Mary Peltola
Amazing Number: 70,000. The total number of registered Democrats in all of Alaska -- which represents just 12% of the 574,000 total registered voters. About 65% of Alaskans are registered Independent, but the state as a whole has been solidly red. 
Which is why Mary Peltola, the first Alaska Native elected to Congress who is now the Democratic candidate for one of Alaska's Senate seats, has discovered a new (well, no, "new to her") secret weapon for winning an otherwise improbable campaign: Door-knocking with a new purpose (and not just knocking up the Democrats but going strong after the Republican-leaning-but-persuadable Independents, the vast majority). Rather than repeating by rote a "Vote for Mary" message, the "Ground Truth technique" is called "deep listening." (This kind of canvassing, based on good data, is old-hat in my neighborhood of Southern political organizing.
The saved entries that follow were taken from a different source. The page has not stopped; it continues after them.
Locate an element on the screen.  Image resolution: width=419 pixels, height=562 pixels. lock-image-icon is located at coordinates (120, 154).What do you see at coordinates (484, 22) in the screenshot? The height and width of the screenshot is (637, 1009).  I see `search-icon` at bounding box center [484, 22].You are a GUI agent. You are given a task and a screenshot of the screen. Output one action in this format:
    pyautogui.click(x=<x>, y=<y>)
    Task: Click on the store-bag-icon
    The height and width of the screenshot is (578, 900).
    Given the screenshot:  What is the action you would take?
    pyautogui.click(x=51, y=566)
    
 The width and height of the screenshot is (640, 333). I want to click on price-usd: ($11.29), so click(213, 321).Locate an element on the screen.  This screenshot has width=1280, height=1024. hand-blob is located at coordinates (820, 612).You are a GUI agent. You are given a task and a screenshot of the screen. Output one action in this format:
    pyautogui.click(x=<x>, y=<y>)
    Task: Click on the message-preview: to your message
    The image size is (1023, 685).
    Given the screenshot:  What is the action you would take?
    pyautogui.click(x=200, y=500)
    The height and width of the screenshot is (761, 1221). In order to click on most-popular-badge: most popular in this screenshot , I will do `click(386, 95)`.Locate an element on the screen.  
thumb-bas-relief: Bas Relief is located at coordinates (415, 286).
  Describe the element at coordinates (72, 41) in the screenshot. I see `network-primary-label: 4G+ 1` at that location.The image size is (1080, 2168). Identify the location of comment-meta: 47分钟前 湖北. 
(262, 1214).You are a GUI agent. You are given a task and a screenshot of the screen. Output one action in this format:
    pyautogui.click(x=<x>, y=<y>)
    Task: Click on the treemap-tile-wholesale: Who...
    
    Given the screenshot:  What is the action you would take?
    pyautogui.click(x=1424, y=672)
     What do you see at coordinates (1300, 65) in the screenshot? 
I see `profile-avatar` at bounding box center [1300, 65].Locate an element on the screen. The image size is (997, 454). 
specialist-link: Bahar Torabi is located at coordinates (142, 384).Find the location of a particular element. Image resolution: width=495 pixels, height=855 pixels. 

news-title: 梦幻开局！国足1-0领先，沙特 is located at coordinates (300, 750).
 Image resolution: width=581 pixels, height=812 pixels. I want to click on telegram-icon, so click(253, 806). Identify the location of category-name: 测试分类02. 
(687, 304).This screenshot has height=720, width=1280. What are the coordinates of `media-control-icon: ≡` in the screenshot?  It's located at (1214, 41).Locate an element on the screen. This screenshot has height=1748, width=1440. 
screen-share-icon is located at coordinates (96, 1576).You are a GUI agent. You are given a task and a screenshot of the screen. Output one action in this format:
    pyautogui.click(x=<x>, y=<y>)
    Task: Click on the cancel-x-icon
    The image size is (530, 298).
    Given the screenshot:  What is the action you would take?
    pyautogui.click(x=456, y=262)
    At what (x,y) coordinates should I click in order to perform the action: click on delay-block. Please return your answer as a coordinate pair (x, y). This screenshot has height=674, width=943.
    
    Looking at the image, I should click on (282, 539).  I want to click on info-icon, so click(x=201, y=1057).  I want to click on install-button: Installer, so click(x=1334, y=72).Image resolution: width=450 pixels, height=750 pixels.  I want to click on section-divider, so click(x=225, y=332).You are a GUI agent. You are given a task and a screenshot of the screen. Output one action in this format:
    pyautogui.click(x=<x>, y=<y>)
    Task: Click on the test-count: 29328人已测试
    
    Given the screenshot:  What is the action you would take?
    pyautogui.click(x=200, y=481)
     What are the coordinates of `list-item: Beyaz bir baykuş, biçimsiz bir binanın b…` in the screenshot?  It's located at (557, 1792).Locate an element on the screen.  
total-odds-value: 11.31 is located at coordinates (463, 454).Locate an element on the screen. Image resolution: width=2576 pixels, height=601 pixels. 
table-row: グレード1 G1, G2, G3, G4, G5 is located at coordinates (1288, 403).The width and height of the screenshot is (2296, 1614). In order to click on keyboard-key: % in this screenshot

But I understand why any brand of door-knocking in Alaska, where there's sometimes -- often? -- great distances between residences and pootie weather to boot, has probably never been pursued as a standard political activity by party organizers.)
Peltola has engaged Swing Left to implement the Ground Truth canvassing program, which is a great move, so long as two other things are true:
1. That Peltola has sufficient volunteers to mount that kind of painstaking and time-consuming voter outreach.
2. That those volunteers are thoroughly trained in listening techniques and can operate a phone to record data.
The Senate seat is currently occupied by carpet-bagger Republican Dan Sullivan, an ex-Marine who moved up from Ohio as an adult and who wouldn't dare deviate from MAGA. Pundits heavily favor Sullivan to hold onto his seat. The Cook Political Report has rated the race "Solid Republican," but more recently Sabato's Crystal Ball at the University of Virginia moved it to "Toss-Up." Peltola has to overcome the loser label: she only served one term in the House before losing reelection in 2024. True, she had beaten Sarah Palin in 2022, but that was politically "in the Long Ago." Peltola has been "moderate," which in her case means practical and rarely ideological, with the interests of Alaska uppermost. She's been one of the most independent Democrats, and she might just ride the wave into the Senate, especially if she can get a sizable chunk of the independent electorate engaged by simply listening at their doors.